Phase 2: Over-correcting with “DO NOT”

So I went into full angry mode: What you MUST NOT create: Top-down view; Bird’s-eye view; Isometric -Any view showing the entire floor layout from above.

It helped but it also introduced a strange side effect. The more “DON’Ts” I added, the more unstable the outputs felt. Lesson: Negative constraints help, but too many become noise. They also don’t tell the model what to do instead.

Phase 3: The shift to tell it what TO do, very precisely

Instead of saying “don’t make a top-down view”, I tried this: “Horizon line centered vertically at approximately 50% from the top. All vertical architectural lines remain perfectly parallel to image edges. Zero-Tilt: all vertical edges must be 90° to the horizon.” This worked noticeably better. What I learned: Positive, specific, measurable instructions beat negative.

Phase 4: The role change mattered more than expected

I changed my system instruction from: “Act as an Architectural Visualizer” to: “Act as a Professional Interior Photographer”. The outputs shifted toward eye-level perspectives almost immediately.

My theory is that the model’s training data associates “architect” with blueprints, plans, and top-down diagrams, while “photographer” is associated with eye-level shots, composition, and real-world perspectives. I’m not 100% sure this explanation is correct but the results were consistent enough that I kept it.

Phase 5: Language mattered more than I expected

Calling structural elements “immutable anchors” worked better than saying “don’t move the walls”. The model seemed to respond much better to domain-specific terminology — words that are strongly tied to concrete concepts in its training data. What I learned: Use the vocabulary of the domain you want the output to match. If you want architectural accuracy, use architectural terms. If you want photographic quality, use photography terms.

Phase 6: Multi-pass beats single-pass, always

Trying to do everything in one prompt never worked reliably.

So I split the process:

Pass 1: Generate a render - a plain white architectural model with correct geometry, shadows, and perspective. No textures. No furniture. No colors. Low temperature (0.2) for consistency.

Pass 2: Take that render and add materials, furniture, and lighting. Use reference images for style. Higher temperature (0.4) for creative freedom.

This was far more stable than any single-pass prompt.

What actually helped 

What actually helped wasn’t clever prompts. It was documenting what worked, what didn’t, and asking why.

This article comes from a real project I built, but the lessons apply even if you’re just typing questions into a chat window. No code. No settings. Just curiosity and patience.

Document everything as you go. Not in a polished way. Just messy notes: “Tried X, got Y, expected Z.” That’s it.

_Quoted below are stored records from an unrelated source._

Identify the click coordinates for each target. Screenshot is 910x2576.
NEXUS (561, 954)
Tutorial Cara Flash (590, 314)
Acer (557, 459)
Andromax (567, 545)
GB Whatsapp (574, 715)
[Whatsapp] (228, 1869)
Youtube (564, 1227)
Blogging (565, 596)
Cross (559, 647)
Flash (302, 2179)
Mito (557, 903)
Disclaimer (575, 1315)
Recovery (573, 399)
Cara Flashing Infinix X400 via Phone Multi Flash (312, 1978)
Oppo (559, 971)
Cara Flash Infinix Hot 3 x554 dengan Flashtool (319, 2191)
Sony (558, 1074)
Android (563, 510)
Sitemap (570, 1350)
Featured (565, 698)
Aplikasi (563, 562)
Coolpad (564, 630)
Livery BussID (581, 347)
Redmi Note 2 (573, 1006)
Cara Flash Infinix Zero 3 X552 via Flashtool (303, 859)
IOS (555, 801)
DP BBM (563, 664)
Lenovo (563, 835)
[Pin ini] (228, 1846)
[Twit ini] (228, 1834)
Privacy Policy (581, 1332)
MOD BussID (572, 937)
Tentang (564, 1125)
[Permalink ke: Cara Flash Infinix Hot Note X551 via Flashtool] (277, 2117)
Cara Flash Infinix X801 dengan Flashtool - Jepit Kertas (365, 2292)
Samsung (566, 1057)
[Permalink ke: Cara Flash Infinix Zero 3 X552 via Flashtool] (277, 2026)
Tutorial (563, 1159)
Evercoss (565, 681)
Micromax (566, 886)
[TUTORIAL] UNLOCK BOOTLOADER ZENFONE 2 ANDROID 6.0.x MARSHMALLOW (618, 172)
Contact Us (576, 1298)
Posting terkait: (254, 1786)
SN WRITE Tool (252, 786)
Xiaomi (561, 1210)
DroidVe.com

After a few weeks, go back and read your notes. Patterns will jump out. You’ll see your recurring mistakes. Experiment, document and analyze.

Why this works better than memorizing tips

Prompt engineering is deeply context-dependent. What works for interior rendering doesn’t directly work for code generation or essay writing. The patterns I found are specific to my use case, my model, and my inputs. Your patterns will be different.

I might be wrong about some explanations in this article. I’m explaining why I think certain things worked, based on my understanding of how these models work. The internal mechanics may be different.

I’m not an ML researcher.I’m a developer who needed to get something working. And this is what actually helped.

I’m currently experimenting with Gemini voice models for my next project. I’m approaching it the same way. If I learn something useful, I’ll probably update this article.